● **WHAT YOU WILL DO**
What are the lines from the one containing "Task: Open the whispers inbox icon" through the last line of the records below? Return them exactly, leaving out pictures.

Extracted records

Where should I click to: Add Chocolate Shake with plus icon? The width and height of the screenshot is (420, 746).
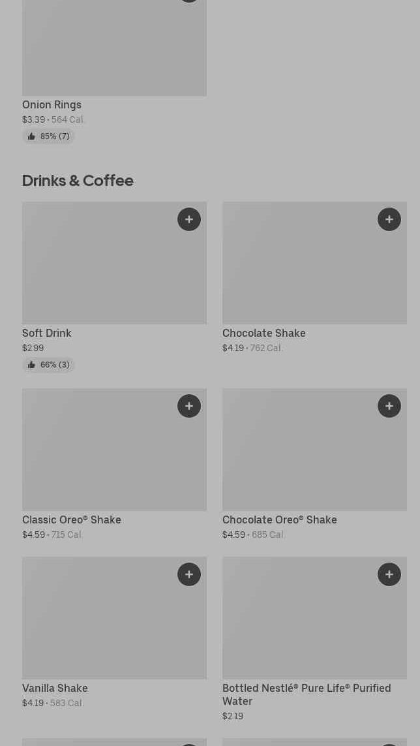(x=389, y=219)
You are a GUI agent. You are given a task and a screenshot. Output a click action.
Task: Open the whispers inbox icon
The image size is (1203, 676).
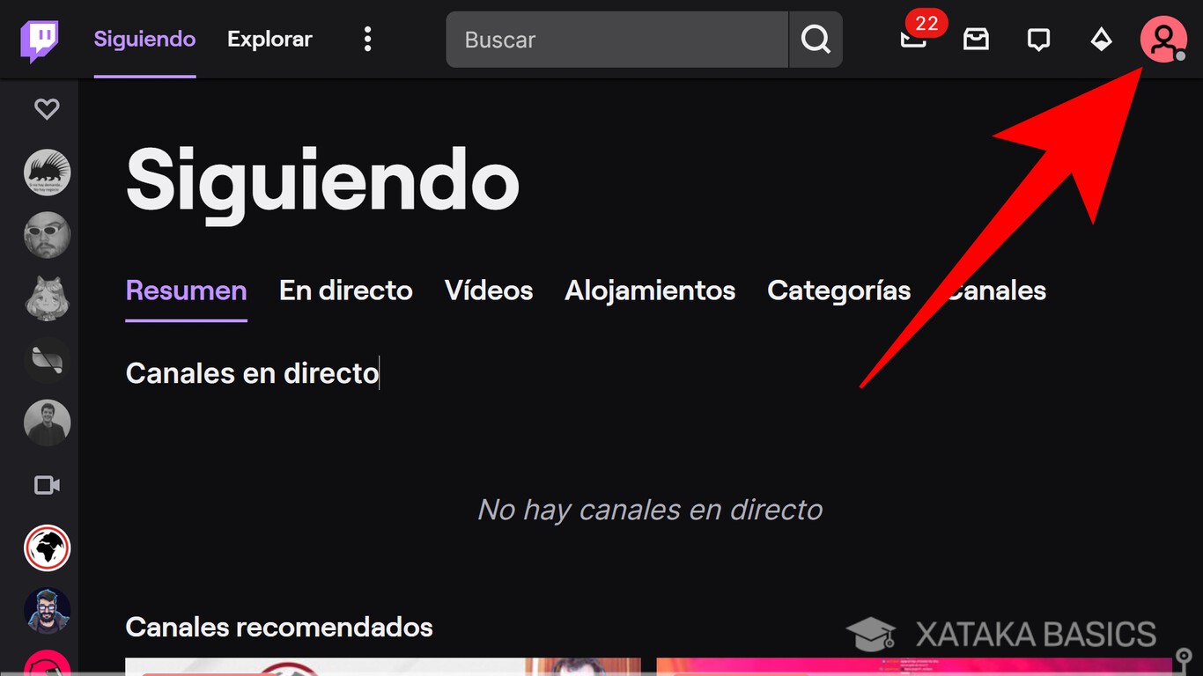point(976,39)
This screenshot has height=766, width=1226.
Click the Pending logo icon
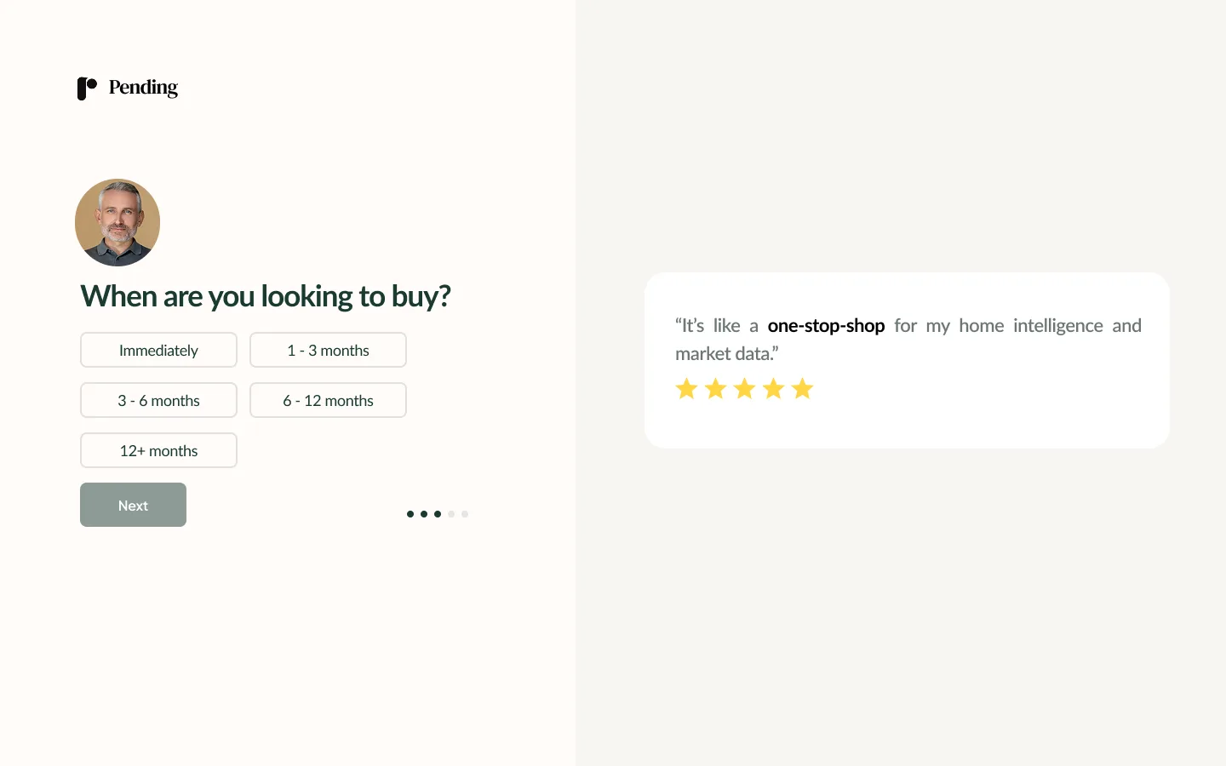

● **ANSWER FOR THE TASK**
Task: Open the whispers inbox icon
The image size is (1203, 676).
point(976,39)
This screenshot has height=766, width=1226.
Click the Pending logo icon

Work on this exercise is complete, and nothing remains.